This claim arose out of the acquisition by a California LLC in May, 1999, and the subsequent sale in September, 2007, of a 6947 acre parcel of land with ranch style improvements located in San Benito County, California. The Class A Member and the manager was a wealthy real estate development group from St. Louis, Missouri.
The Class A Member held a 75% interest in the Ranch. There was also a group of eight (8) individuals who were Class B Members, and who together held a 25% passive interest in the Ranch. The Class B Members were the original investors in an entity, which had previously acquired an option to purchase the ranch.
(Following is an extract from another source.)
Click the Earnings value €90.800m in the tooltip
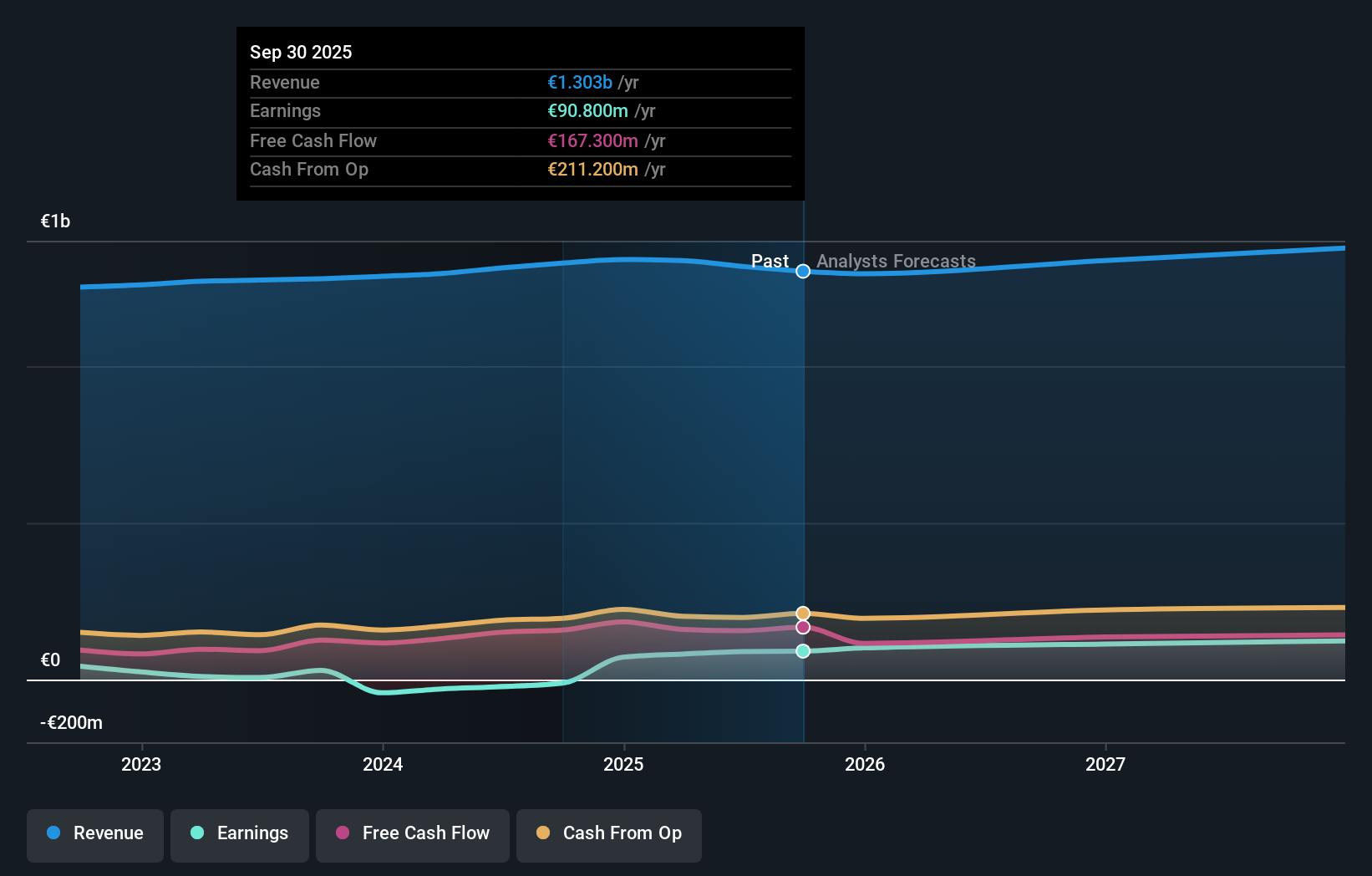Image resolution: width=1372 pixels, height=876 pixels. point(588,110)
The Class B Members contributed their prior rights and interests in the land in consideration for the interest they acquired in the Ranch.
The goal of the project was to acquire the Property, to obtain permission from the county to alter the use of the land from farming to residential and mixed use, and to subdivide and develop the land for resale of lots or homes over a ten year period. The Class A Member was solely responsible for the implementation of the development plan and would provide all funding for the project.
In summary, the plan called for the Class A Member to provide a loan for the acquisition of the Property in the amount of $12,500,00, secured by a Trust Deed, and reflected in a promissory note, which would accrue interest at the rate of ‘prime plus 2%’ until repaid. The Class A Member would also take a “Loan Initiation Fee” of $1,000,000, which would be paid at the closing and be added to the loan principal.
In order to fund the development of the Property, the Class A Member would provide up to an additional $500,000 under the mortgage loan, or $14,000,000 total, and would provide additional funds, as needed, in the form of capital loans (with interest also accruing at prime plus 2%) or with capital contributions.
In the following four years, the Class A Member hired consultants, performed studies and generally made efforts to obtain approval from the county to alter the zoning and permitted use of the land. This culminated in the submission of an application to the County in July, 2002, which came on for hearing several months later. The application was unanimously rejected by the county commission.
In the following four (4) years there was no apparent activity on the project. However, it appears that efforts were being made to market the land for resale, without the specific knowledge or consent of the Class B Members. Those efforts culminated in a written notice to the Class B Members in November, 2007, that a sale of the property had taken place in September, 2007. The Class B Members were never previously consulted about the sale, provided information about the proposed terms, nor did they give any consent or approval of the sale.
According to the ‘Memorandum of Sale’ provided to the Class B Members, at time of sale there was an outstanding Mortgage Loan Balance owed to THF Investors of $27,364,369 and a Capital Loan Balance of $5,031,637, bringing total indebtedness to $32,396,006.
The Class B Members were further informed by the Class A Member that, after payment of additional outstanding indebtedness, accrued interest, unpaid development fees, operating expenses, and minimum tax distributions, a sum estimated to total $52,000.00 would be the only funds available to distribute to the Class B Members, payable in five years when the seller’s note came due.
Following receipt of the Memorandum of Sale, certain Class B Members requested that the Class A Member provide additional documentation to substantiate the sums claimed, and THF Investors did eventually provide financial and other documents pertaining to the Property. These included annual financial statements, income/expense statements, loan interest calculations, and spreadsheets showing disposition of funds at time of sale.
The Law Offices of Keith L. Miller hired local counsel in San Jose, CA, and made a demand upon the Class A Member. Letters were exchanged and the parties agreed to mediate the dispute. The mediation took place in San Jose over the course of a day in April, 2009. The Class A Member agreed to pay the Class B Members the total amount of $2.85 Million Dollars to settle all claims in the dispute.